テキストおよび要素の位置特定用データ:
━━━━━━━━━━━━━━━━━━━━

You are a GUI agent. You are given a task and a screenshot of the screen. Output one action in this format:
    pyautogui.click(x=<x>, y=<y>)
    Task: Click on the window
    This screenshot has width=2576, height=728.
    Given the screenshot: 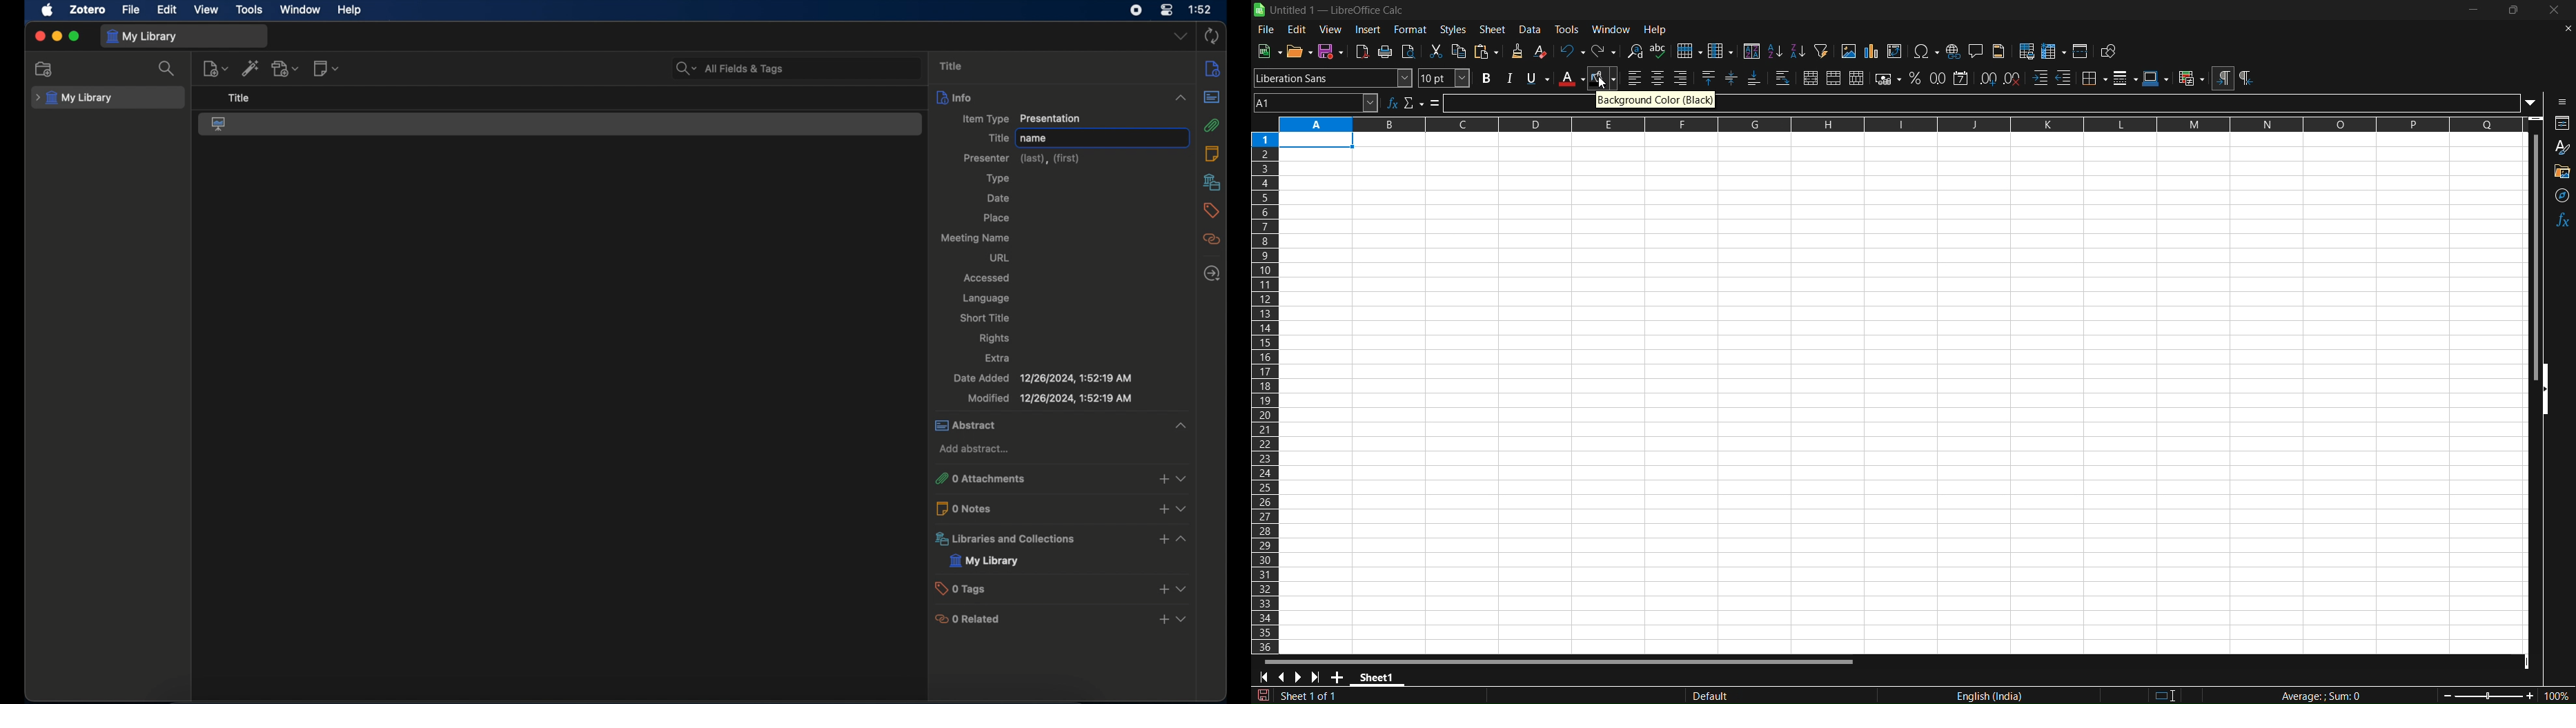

━━━━━━━━━━━━━━━━━━━━

出題: 上記のデータをすべて、「番号」と「行」の2列からなるMarkdownの表に変換してください。空行は除外し、画像は解答に含めないでください。

解答全文:
| 番号 | 行 |
|---|---|
| 1 | You are a GUI agent. You are given a task and a screenshot of the screen. Output one action in this format: |
| 2 |     pyautogui.click(x=<x>, y=<y>) |
| 3 |     Task: Click on the window |
| 4 |     This screenshot has width=2576, height=728. |
| 5 |     Given the screenshot:  |